Het daartegen gemaakte bezwaar is bij het besluit van 13 september 2011 ongegrond verklaard. De rechtbank heeft het daartegen ingestelde beroep bij uitspraak van 13 april 2012 (Awb 11/2236) gegrond verklaard en heeft het besluit van 13 september 2011 vernietigd.
Bij besluit van 29 juni 2012 heeft verweerder het bezwaar van eiseres opnieuw ongegrond verklaard. Bij brief van 25 juli 2012 heeft eiseres daartegen beroep ingesteld.
Het beroep is ter zitting van 28 maart 2013 behandeld. Eiseres heeft zich laten vertegenwoordigen door M.G.J.W. Bloem, J. Klein en ing. J. van Lanen, bijgestaan door mr. Blokvoort. Verweerder heeft zich laten vertegenwoordigen door A.I. Duivenvoorde.
Overwegingen
Deze zaak is ter zitting behandeld door de rechtbank Oost-Nederland.

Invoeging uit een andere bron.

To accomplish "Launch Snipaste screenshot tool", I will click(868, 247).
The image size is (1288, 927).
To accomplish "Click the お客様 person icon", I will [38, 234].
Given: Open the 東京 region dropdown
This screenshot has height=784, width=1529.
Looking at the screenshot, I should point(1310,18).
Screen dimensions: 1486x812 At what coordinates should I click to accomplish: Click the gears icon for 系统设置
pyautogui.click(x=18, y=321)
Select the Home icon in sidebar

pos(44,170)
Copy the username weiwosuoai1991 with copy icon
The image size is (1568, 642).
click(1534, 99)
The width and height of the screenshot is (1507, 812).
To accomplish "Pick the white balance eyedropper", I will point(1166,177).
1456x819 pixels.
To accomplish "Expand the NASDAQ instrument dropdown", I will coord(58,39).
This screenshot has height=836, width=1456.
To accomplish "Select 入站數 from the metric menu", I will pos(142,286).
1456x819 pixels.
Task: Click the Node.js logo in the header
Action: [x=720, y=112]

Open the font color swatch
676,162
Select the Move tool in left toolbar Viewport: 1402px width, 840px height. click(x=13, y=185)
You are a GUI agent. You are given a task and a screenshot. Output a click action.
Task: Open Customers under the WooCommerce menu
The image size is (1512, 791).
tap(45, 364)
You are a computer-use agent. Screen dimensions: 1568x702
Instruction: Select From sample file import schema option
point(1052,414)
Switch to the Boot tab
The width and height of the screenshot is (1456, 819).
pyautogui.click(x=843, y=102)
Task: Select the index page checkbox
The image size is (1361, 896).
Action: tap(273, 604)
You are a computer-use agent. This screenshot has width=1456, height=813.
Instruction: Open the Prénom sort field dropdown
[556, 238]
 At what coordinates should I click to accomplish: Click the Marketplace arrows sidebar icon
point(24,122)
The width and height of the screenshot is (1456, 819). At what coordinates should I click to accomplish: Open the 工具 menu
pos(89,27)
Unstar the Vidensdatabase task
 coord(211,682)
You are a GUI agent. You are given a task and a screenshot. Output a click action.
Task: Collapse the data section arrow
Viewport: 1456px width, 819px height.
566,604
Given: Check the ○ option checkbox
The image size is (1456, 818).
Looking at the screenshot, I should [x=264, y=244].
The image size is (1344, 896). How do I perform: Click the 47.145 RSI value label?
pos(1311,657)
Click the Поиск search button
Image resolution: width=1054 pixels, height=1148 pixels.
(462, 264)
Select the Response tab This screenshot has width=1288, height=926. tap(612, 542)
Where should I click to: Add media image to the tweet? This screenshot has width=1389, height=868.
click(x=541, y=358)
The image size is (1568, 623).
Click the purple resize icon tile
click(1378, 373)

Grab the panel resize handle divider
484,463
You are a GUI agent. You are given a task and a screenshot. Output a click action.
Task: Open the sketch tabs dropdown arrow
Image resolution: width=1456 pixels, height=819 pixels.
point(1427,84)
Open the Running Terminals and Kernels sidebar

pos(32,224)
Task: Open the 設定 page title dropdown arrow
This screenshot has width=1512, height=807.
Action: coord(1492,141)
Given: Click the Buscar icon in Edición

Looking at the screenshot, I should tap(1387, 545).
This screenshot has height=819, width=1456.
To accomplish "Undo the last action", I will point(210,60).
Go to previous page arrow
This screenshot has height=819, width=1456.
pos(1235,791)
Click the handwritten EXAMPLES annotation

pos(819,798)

Met ingang van 1 april 2013 is de Wet tot wijziging van de Wet op de rechterlijke indeling, de Wet op de rechterlijke organisatie en enige andere wetten in verband met de vorming van de arrondissementen Gelderland en Overijssel (Staatsblad 2012, 667) in werking getreden. Als gevolg hiervan wordt deze uitspraak gedaan door de rechtbank Overijssel.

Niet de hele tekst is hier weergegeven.